Barb LaPierre owns shares of Seize the Grey.

When it comes to owning Triple Crown horses, Butler County residents know their way to the winner’s circle.

Four years ago, Barb LaPierre, a former Middletown resident, owned a few small shares of Authentic, the 3-year-old who won the Kentucky Derby on Sept 5, 2020 at Churchill Downs. The race was postponed from its traditional date, the first Saturday in May, due to the COVID pandemic.

Then last year, Rick Stevens-Gleason, and his wife, Helen, of Middletown, owned shares of Mage, who stunned the Derby crowd with a thrilling victory at 15-1 odds.

Now LaPierre is back in the saddle.

She owns a few shares of Seize the Grey, the winner of this year’s Preakness Stakes and who raced in Saturday’s Belmont Stakes at Saratoga Race Course.

For LaPierre, investing in the risky world of horse racing seemed to be in her blood. Her father was a horseman and she was in the saddle before she could walk, she said.

Ironically, it wasn’t until years later when LaPierre, faced with serious medical issues, decided to purchase shares in a thoroughbred.

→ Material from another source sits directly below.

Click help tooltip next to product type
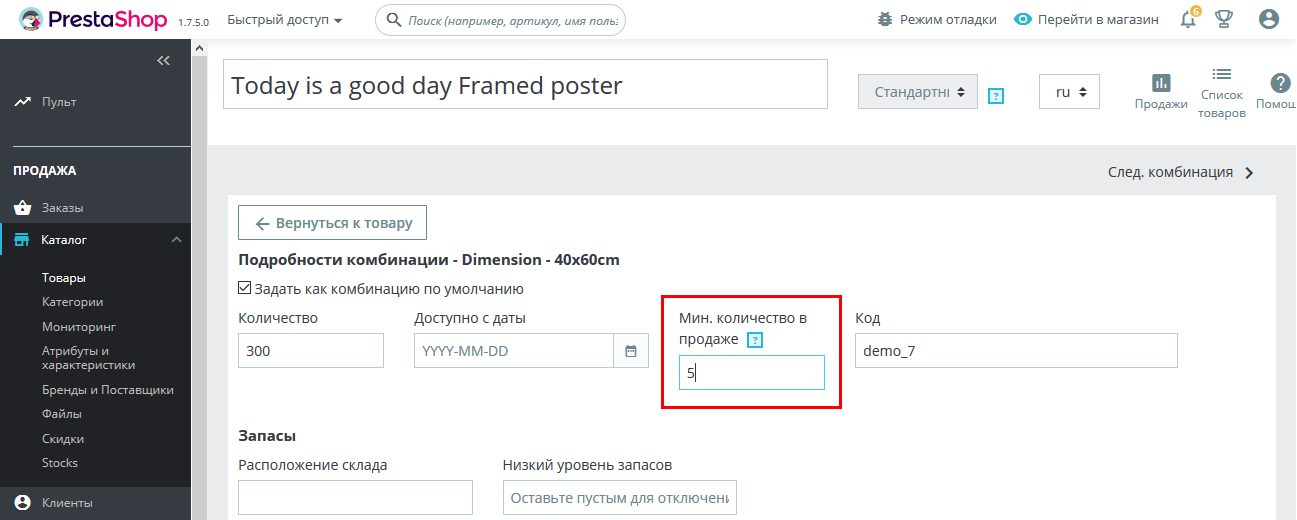Viewport: 1297px width, 520px height. [x=995, y=96]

In 2018, while living in Middletown, she felt sharp pain in her abdomen. She called the life squad and one paramedic told her “you don’t look sick.”

Looks can be deceiving.

Her abscess busted and four days later she woke up in the intensive care unit. She didn’t know where she was. She asked an Atrium Medical Center nurse what time it was. She was told it was Thursday.

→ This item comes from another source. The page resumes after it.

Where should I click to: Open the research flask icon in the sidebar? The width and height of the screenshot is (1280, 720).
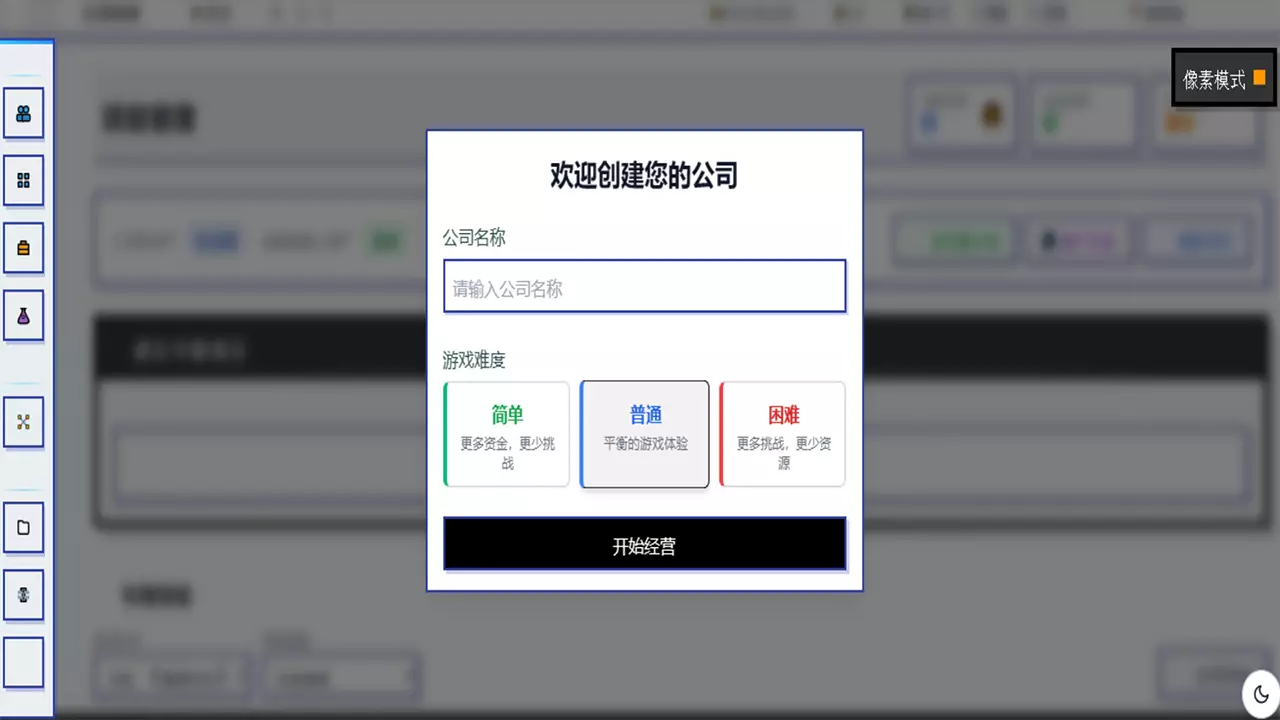23,315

After LaPierre, who worked at TVMiddletown and was active in the arts community, was released from the hospital, her son convinced her to move to Radcliff, Ky., to be closer to him.

One Saturday afternoon, while watching the televised broadcast of the horse races from Churchill Downs, she heard about myhorserace.com, a company that allows people to purchase all-inclusive shares of horses.

She was going through radiation treatments for breast cancer and needed an outlet to “brighten things up,” she said.

She bought one share. She was hooked.

LaPierre said her grandmother always purchased her stocks for Christmas with the advice to reinvest the dividends. If it worked with stocks, LaPierre figured it would work with racing.

She bought more shares of other horses, including two shares that cost her $200 of a foal who was sired by Arrogate out of the Snart Strike mare Smart Shopping.

After a national naming contest, the horse was named Seize the Grey.

She takes no credit for investing in a Triple Crown winner, a horse that has 10 career starts, four wins and $1.8 million in career earnings.

“It’s a crapshoot,” she said when asked about the horse racing industry. “You can have the best pedigree in the world. But the horse has to have the will to win. You can’t put that spirit upstairs. It has to be there.”

Seize the Grey is trained by Hall of Famer D. Wayne Lukas and ridden by Jaime Torres. Throughout the horse’s career, LaPierre said the owners get emailed updates about the horse’s progress.

On May 18 when Seize the Grey posted a gate-to-wire, 2 ¼ length victory in the Grade Preakness, LaPierre said she practically “flew out” of the chair.

“I didn’t need the chair lift that day,” the 77-year-old said with a laugh.